Ilana Savdie, Low pitch complicity, 2021, Beeswax, oil, and acrylic on canvas stretched on board, 38 x 48 inches (96.52 x 121.92 cm)

NB: So NXTHVN really provides that supportive environment that can really prepare artists as they transition from the institution of the university to the art world, and it provides that business experience, expertise, and insight to how the art market and its players interact and how you can best work with them?

IS: Absolutely, there’s definitely an understanding that this is your job, and there is no shame in acknowledging that you want to live off of it. For some reason, people like to shame artists out of financially supporting themselves through their own work, and I don’t subscribe to that. To each their own, but I think at the end of the day we all need to pay for health insurance in this country, at the very least, not to mention that making art is expensive. Everybody has a different way of approaching their work. But money is exchanging hands, going into someone’s pocket, I believe in the artist getting to have a pocket. In order to get there though, you have to know what it is that you’re working with — whether you want to make changes to the industry from within, subscribe to it and perpetuate it, or burn it all to the ground. Whatever it is, this is the [art] market and this is how it works, and NXTHVN is definitely a place that doesn’t shy away from the uncomfortable conversations about what you’re walking into. 

NB: Last time I was at your studio, I got a glimpse into your powerful new body of work and we talked about how you tapped into your childhood memories. Do you want to tell us a little about that, and specifically about the character that features throughout?

IS: I grew up in Colombia, as did my mother and most of my family, yet nationality has always been a complicated subject for me. My family is all Jewish and from all over the world, so they ended up in Colombia as a result of many different diasporas. My father is Egyptian and my mother is Venezuelan, but her family is Romanian and Polish, and all were expelled or escaped from their respective countries, so I actually have a very complicated relationship with the idea of heritage. I have a very personal relationship, and a very acute relationship, with what it means to grow up in a place, to leave that place, and to have it exist as memory, the uncanny feelings of having home be both familiar and unfamiliar. 

The experience of placelessness is a big aspect of my work, and informs how I approach any sort of ‘truth’ in the paintings. My work doesn’t deal with any particular nationality because I don’t really have one— landscapes and geographies do not really apply to me. With that in mind, I was deeply impacted by the experience of growing up Colombian, and specifically growing up surrounded by the Carnaval de Barranquilla, which happens in my hometown every year. Barranquilla is the city that hosts the second largest carnival in the world so while it’s only three days a year, it leaks into the culture of the entire coast. The ethos of the carnival has had such a strong impact on who I am, who I grew up around, and how I approach things. The idea of resisting and flipping social norms, of using the exaggeration of the body as a way to mock, to resist, and to protest oppressive boundaries; the grotesque body and idea of ‘the uncanny’ as an access point. All these things that are true to the carnival feel true to how I approach my work. These are themes and acts that I’ve located myself, my identity and my experience though, and they’ve permeated my work, through color, in a major way. Lately I’ve been working with the features of marimonda, a prominent figure of the Colombian carnival, which always fascinated me as a child. I use the features of the marimonda, which are big eyes, a floppy nose, big lips, which are said to be the combination of a number of different animals but it has this really phallic appearance; it looks like human genitalia, it is really strange. I bring in these features in part to locate figures in the work. The origin of the costume is said to have been a way to mock the oppressive elite of the time. Of course, as with any kind of folkloric history, it is passed down through word of mouth, so a lot of things aren’t historically concrete, but that’s the way it’s said to have been. In recent years it was brought into the carnival, so I am also really interested in its history, and it’s evolution.

NB: Tell us a little about your exhibition at Deli Gallery where you just had a sell out show, congratulations! Can you speak to that body of work, and how everything that you’ve just talked about translated into the show?

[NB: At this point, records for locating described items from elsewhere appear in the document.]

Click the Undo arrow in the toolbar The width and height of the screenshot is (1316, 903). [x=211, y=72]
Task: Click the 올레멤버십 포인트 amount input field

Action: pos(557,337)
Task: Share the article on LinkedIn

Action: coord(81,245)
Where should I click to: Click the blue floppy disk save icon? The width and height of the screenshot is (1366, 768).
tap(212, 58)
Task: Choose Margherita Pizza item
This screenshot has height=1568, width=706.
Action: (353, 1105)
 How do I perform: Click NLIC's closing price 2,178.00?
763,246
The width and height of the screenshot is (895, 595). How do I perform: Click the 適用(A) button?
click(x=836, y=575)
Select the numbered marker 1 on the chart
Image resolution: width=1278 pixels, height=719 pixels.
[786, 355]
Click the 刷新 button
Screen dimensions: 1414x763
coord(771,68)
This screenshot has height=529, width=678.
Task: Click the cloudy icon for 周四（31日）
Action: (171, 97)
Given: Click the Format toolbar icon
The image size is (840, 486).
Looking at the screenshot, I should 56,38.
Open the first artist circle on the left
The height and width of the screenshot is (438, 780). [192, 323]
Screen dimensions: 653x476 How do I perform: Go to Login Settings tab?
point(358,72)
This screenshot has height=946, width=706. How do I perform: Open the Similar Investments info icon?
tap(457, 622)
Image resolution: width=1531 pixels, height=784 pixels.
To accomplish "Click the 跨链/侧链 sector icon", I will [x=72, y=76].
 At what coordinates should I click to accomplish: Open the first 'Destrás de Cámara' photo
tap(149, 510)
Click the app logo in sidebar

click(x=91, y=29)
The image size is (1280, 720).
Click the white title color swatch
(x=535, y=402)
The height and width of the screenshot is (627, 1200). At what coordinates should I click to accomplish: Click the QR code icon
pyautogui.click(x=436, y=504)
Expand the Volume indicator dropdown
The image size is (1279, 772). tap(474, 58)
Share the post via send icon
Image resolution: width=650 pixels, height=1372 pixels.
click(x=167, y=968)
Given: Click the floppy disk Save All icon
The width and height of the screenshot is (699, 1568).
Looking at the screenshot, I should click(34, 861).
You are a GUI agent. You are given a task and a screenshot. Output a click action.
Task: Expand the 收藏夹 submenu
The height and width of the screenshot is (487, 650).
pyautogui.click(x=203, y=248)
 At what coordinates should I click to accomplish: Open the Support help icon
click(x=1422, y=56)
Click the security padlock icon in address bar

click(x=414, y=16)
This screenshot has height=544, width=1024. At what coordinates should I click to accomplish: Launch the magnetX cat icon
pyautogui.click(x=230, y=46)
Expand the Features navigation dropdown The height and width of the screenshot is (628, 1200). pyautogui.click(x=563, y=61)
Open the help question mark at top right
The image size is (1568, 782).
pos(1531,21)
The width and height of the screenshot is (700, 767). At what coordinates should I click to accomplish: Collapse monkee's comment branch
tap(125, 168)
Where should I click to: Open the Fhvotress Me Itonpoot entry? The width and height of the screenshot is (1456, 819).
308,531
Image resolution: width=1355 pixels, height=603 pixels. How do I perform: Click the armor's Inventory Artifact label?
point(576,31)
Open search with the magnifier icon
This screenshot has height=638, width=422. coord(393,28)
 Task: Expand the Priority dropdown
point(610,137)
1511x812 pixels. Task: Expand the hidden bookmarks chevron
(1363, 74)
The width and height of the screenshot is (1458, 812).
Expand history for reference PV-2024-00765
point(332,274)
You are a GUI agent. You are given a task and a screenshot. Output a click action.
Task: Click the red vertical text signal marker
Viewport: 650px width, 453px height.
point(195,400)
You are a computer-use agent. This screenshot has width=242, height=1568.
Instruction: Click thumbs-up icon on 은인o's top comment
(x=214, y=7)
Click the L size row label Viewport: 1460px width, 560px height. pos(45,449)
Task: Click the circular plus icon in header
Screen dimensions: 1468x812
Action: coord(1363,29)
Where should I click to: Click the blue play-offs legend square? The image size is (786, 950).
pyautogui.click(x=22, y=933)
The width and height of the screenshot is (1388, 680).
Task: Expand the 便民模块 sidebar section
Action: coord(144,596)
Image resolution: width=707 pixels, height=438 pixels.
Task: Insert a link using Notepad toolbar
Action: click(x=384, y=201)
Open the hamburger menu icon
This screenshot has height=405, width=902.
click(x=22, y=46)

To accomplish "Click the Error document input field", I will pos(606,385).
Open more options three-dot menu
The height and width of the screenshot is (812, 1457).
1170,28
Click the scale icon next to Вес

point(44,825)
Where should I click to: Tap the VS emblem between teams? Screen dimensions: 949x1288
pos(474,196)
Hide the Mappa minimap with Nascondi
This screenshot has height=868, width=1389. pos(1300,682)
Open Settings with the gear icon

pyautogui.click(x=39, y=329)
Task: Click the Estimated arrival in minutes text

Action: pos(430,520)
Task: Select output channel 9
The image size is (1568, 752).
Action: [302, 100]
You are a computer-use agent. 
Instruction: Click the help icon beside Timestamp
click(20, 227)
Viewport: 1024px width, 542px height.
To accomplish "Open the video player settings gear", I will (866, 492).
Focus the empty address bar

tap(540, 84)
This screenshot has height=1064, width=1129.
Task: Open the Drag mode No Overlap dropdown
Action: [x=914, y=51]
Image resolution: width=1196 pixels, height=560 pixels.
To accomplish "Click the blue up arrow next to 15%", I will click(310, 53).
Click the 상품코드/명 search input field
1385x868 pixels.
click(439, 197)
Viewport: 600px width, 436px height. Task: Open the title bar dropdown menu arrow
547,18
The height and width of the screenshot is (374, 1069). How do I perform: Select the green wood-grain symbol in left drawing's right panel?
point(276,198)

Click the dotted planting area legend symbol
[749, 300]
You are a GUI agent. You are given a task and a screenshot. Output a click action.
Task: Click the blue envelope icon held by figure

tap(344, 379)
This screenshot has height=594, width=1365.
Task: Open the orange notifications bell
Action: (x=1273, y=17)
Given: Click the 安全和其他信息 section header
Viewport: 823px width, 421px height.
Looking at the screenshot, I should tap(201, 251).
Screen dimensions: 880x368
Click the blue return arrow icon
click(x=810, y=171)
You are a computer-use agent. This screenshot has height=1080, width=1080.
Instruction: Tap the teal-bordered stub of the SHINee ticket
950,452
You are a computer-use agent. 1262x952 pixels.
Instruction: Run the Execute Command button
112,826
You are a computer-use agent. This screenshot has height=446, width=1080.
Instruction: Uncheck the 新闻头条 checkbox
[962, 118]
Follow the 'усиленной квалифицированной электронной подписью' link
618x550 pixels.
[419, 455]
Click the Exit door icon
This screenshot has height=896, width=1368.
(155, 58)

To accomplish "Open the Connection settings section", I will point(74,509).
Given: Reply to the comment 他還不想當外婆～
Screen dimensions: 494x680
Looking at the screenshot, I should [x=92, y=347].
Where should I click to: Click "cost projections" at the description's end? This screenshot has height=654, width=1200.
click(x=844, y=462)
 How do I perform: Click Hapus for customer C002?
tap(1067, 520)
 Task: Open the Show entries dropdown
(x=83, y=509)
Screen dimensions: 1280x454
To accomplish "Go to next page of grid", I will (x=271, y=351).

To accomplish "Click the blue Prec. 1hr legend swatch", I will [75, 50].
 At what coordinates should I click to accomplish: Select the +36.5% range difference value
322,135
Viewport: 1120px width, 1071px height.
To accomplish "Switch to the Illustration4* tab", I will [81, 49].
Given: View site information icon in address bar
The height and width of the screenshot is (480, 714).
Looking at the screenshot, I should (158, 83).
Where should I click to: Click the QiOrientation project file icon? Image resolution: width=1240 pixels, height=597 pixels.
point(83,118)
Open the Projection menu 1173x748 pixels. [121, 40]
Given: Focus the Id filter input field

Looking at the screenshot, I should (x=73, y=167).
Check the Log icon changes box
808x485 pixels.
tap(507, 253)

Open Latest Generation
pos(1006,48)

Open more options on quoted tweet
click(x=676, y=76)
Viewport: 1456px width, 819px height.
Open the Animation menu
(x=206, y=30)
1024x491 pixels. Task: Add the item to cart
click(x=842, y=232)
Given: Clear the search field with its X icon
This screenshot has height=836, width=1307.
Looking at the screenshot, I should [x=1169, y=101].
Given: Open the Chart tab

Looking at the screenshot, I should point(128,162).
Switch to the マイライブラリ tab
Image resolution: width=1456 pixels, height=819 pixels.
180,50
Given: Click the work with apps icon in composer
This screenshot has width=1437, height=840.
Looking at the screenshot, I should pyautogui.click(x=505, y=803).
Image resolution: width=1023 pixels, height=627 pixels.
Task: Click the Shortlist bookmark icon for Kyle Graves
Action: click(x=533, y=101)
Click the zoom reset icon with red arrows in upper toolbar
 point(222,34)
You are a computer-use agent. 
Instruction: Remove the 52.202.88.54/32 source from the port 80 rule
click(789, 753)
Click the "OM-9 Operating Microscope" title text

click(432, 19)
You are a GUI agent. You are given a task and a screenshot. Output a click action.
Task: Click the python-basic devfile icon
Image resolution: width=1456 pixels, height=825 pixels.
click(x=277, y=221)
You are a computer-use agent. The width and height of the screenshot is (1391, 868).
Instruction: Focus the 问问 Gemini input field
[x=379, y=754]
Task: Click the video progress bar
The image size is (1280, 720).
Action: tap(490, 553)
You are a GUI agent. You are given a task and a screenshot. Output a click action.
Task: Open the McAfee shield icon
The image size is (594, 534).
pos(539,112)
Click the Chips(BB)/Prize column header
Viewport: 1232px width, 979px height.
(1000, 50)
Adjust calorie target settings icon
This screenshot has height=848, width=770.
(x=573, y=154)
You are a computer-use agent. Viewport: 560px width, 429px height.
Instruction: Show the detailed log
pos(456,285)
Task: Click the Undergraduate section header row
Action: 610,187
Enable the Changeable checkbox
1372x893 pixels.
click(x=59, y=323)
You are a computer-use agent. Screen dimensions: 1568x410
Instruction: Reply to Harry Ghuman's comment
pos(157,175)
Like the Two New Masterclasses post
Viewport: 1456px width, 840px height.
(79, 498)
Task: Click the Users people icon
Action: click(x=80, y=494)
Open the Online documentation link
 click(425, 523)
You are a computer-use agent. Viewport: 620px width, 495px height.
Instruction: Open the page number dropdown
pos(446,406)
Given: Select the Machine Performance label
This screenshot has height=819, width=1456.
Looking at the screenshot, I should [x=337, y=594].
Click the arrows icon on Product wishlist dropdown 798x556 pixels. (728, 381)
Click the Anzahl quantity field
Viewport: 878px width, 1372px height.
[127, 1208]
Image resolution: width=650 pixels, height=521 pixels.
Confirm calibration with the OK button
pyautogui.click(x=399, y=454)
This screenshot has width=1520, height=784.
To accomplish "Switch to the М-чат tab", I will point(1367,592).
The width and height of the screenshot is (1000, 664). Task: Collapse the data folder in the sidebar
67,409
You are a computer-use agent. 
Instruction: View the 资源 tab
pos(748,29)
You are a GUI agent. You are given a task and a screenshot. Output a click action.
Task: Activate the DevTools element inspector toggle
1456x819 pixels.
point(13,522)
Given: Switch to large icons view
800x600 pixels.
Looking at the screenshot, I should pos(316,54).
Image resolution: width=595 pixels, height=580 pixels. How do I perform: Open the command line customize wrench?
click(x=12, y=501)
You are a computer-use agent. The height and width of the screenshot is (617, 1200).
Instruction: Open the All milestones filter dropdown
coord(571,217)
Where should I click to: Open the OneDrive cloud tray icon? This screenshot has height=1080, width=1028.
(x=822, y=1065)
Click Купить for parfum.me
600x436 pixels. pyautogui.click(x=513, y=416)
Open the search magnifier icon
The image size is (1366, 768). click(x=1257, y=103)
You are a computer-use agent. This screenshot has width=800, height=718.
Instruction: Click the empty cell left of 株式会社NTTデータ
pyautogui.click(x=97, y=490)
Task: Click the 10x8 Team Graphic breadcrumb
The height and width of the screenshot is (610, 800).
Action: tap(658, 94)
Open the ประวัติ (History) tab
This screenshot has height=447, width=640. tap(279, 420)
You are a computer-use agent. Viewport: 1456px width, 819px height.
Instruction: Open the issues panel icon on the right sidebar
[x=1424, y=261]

IS: My work deals with the body in all its different states, that includes all the things that live on the body. It poses the question of: who gets to have a body? What constitutes a body, and where does it start and end? If we are our bodies, we are also all the things that live on us — we are our viruses, our parasites, we are everything that threatens and consumes us; we are in a constant state of flux. The original idea was for the show to be a series of small paintings, all around 16 x 20, focusing on the microscopic bodies as the real estate in the paintings. As I started to develop this work, I realized that I didn’t feel ready for a show that only focused on that because I’m still at a state where it’s about the simultaneity of all bodies and organisms and identities coexisting and propelling power as they locate home, history and heritage. The show very quickly became about focusing on that process. I’m thinking of the way I make these paintings as creating paths for these bodies, and then derailing those paths. I’ve been thinking about this show as that process of derailment, and really showing different elements and different moments of that process throughout the space.

NB: The deconstruction of the body has been a theme in your work for a long time, since I first met you, including plastic surgery techniques and how they could be incorporated abstractly into painting. The way in which you approach the body is so fresh, and then your use of the color palette on top of that is gorgeous. I have the pleasure of living with two of Ilana’s works.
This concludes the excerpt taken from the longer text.